Torah Reading for Week of December 5 – December 11, 2010
by Rabbi Ira Rosenfeld, ’08
Vayigash begins with high drama. The opening scene rivals the greatest soap opera moment. Judah approaches Joseph and delivers a passionate and moving plea to free Benjamin, offering himself instead. Finally, Joseph can no longer contain himself, and he can no longer hide his identity to his brothers. An interesting element of this scenario is that Joseph clears the room of all Egyptians before he breaks down and cries, and, finally reveals himself to his brothers.
The obvious question is: Why did Joseph clear the room before revealing himself? According to our number one go to commentator, Rashi, Joseph clears the room so as not to embarrass his brothers (45:1).

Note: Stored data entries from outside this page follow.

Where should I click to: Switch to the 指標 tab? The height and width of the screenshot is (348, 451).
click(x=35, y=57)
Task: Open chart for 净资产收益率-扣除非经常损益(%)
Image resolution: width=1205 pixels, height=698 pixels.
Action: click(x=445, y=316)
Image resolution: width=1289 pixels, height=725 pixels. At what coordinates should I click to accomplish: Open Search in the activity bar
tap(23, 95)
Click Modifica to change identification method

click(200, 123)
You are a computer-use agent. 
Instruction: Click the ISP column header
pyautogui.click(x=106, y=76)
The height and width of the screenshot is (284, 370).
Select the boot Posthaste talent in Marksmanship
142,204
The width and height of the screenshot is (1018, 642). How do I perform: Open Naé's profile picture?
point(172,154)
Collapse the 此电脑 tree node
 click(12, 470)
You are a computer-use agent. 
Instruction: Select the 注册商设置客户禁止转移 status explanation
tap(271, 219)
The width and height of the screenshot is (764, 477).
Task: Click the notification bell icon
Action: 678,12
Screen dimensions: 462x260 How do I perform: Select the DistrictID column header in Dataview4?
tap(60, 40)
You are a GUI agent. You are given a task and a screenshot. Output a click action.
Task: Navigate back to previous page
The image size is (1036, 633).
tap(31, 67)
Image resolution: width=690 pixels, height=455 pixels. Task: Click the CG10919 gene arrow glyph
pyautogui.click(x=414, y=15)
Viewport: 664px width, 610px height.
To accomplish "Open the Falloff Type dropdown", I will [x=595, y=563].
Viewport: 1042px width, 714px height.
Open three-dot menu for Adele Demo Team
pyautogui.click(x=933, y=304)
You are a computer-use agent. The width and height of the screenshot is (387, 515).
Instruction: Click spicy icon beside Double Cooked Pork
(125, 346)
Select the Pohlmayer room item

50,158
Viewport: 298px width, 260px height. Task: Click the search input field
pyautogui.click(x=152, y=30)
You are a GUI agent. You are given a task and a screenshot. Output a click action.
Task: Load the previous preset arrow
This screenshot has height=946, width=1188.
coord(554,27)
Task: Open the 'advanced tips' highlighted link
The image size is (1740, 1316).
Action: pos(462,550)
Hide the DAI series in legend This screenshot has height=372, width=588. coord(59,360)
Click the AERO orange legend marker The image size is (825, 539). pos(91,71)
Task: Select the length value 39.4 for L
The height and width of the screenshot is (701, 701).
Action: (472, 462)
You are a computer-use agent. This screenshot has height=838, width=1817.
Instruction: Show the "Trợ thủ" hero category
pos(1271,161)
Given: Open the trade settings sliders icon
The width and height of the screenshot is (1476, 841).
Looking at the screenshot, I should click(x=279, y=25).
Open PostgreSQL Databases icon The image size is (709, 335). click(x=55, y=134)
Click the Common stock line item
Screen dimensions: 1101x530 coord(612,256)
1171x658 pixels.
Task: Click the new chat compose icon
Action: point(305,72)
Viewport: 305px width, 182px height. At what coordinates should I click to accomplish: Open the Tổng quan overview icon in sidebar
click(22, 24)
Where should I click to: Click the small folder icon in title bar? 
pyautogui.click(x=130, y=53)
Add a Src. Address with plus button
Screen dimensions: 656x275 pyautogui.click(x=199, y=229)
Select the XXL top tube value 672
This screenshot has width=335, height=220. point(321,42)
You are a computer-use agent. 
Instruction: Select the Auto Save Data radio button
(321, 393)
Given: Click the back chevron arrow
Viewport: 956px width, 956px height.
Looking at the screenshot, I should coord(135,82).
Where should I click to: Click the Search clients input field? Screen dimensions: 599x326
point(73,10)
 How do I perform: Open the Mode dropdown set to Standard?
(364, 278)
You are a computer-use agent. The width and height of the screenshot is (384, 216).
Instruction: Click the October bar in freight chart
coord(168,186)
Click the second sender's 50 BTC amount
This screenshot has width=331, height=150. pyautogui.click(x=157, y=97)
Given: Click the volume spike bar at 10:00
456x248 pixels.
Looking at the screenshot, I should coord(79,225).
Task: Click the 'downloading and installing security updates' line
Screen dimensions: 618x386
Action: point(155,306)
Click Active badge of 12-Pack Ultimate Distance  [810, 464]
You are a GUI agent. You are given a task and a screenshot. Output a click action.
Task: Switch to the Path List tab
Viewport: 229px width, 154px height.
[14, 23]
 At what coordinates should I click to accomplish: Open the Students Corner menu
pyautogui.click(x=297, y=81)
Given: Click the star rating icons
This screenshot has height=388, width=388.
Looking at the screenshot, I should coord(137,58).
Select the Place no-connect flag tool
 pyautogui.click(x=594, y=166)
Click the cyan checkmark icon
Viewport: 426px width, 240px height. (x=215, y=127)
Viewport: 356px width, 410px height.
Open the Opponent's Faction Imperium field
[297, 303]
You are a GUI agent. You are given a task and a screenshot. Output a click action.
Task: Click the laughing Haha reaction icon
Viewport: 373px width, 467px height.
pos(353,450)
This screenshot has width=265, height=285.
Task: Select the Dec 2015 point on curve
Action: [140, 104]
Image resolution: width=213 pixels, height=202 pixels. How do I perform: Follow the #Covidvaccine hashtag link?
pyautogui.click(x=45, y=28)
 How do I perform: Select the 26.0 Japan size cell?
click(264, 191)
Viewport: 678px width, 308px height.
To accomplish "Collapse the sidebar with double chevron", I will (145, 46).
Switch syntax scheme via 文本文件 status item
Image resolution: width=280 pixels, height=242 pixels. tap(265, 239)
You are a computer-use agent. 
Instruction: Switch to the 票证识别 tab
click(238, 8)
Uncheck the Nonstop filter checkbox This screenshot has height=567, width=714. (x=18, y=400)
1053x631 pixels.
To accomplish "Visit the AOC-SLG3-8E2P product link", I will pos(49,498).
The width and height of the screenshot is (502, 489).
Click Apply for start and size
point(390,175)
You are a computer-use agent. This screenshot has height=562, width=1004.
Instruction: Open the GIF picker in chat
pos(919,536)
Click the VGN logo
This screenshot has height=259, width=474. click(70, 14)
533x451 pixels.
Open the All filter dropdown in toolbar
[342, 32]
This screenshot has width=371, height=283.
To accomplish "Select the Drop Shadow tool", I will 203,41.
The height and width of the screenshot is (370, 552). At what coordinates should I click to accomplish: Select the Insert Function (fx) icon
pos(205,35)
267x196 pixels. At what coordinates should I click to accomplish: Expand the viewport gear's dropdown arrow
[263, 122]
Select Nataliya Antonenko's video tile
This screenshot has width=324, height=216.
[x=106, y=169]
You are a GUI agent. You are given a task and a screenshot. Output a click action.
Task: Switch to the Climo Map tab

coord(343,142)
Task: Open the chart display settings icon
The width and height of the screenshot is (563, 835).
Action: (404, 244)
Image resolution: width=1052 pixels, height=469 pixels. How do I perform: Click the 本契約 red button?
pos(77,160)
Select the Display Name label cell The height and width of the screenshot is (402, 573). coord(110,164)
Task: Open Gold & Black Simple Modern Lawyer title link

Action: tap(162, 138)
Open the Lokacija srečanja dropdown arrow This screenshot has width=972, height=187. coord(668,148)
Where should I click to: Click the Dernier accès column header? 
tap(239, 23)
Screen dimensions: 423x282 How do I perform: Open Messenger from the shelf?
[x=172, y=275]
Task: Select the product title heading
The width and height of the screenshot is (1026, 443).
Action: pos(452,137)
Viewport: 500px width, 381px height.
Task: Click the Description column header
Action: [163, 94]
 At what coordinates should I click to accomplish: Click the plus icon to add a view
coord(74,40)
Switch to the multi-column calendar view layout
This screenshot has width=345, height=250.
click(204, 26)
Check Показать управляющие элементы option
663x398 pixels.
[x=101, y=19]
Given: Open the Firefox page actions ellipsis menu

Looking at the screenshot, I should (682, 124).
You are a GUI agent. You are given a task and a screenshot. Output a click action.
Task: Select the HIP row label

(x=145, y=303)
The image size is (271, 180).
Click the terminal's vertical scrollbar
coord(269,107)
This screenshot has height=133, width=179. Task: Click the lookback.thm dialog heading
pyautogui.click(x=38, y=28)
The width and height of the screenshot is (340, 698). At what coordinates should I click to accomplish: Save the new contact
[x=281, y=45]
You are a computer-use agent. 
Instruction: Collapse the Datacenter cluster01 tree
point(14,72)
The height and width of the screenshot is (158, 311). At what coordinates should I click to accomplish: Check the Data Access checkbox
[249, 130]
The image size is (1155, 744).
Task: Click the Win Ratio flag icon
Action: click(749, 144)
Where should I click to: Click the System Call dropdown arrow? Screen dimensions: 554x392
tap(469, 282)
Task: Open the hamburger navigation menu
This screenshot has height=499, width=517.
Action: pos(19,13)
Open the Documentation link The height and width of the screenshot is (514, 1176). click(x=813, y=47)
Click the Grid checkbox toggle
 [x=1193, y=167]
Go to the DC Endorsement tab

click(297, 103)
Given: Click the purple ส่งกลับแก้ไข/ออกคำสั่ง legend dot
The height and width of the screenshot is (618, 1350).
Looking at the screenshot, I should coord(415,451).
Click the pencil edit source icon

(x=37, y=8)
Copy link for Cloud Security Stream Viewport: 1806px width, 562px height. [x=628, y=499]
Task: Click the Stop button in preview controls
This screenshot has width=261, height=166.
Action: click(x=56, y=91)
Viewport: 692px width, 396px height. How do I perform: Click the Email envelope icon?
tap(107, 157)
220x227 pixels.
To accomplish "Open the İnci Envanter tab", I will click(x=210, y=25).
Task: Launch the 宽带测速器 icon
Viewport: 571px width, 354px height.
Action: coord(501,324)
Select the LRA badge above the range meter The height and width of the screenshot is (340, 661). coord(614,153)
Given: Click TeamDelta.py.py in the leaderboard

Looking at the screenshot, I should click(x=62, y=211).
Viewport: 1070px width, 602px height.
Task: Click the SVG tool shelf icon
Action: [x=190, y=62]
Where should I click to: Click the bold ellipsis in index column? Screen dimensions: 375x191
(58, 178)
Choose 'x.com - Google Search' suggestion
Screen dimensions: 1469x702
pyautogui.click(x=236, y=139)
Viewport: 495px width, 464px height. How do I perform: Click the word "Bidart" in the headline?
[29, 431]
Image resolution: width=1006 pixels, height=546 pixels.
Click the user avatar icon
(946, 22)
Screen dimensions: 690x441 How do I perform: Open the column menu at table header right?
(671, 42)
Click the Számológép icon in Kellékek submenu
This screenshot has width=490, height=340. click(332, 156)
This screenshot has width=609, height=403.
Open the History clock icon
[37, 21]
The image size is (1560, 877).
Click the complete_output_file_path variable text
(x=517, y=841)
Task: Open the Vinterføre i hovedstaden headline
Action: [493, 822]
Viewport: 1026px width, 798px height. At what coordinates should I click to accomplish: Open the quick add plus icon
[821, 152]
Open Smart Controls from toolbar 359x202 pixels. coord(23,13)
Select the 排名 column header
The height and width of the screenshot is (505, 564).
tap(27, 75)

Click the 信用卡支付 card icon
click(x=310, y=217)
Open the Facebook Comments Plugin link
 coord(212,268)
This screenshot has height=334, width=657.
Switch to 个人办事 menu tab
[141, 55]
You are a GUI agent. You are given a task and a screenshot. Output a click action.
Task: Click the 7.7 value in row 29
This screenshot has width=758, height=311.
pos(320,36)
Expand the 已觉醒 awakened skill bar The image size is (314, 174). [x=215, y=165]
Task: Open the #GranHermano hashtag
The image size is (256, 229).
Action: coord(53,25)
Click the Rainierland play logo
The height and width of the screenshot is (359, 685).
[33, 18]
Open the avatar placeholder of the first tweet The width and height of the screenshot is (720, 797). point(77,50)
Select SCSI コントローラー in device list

Now, it may seem like Joseph didn’t want to embarrass himself. Maybe he didn’t want anyone to see him break down and cry. However, as Iturei Torah (HaRav A. Y. Greenberg) points out, Joseph cries so loud that it echoes all over the palace (45:2). So, it doesn’t seem like Joseph was concerned for himself, but, rather, for his brothers. Not only does Joseph come to save the family by bringing them to Egypt to live as royalty, he, according to Rashi, Iturei Torah, and many others, also goes out of his way to be sure not to embarrass them.
For me, the story of Joseph’s life should be an inspiration to us all. Primarily, because, as far as I can imagine, he always kept a positive attitude. It seems to me that the story of Joseph would have ended when he was sold as a slave. However, he presented himself in a positive manner and came to become the overseer in the house (39:4, 5). Then, he is falsely accused of attempted seduction of his master’s wife, and he becomes a prisoner (39:20). Again, the story could have ended there, but Joseph became the kind of person that people wanted to be around, and the prison keeper made him a leader (39:22). This eventually brought Joseph to Pharaoh (41:14), who made him one of the most prominent figures of his time, and throughout history. After all this, Joseph finally gets the chance to take revenge on the brothers who had been ready to kill him. Instead, he not only saves them, and the entire family, but, according to so many commentators, he even makes sure to help his brothers save face and avoid embarrassment.
This message is a key lesson to all good people, and I think it is especially relevant for Jewish leaders. Given the state of Judaism today, and the high percentage of Jews who are unaffiliated and uninterested in getting involved, it behooves us to be like Joseph and remain positive. We must look for the positive spark of G-d in every one of our brothers and sisters, and to see what we can do to improve things and mend the brokenness. We must be very careful not to get drawn in to the blame game, or giving up on our fellow Jews. Instead, like Joseph, we must not look for retribution or payback from those we may feel have it coming.
If Joseph was able to forgive and protect his brothers, surely we can find a way to support and look positively on all people; especially those who have in any way, cast their lot with the Jewish people. Let us all protect, serve, and help to maintain the dignity of all people we encounter. Perhaps, like Joseph, we too will come to have influence with leaders and royalty that will lead to great things for our time. Just remain positive!!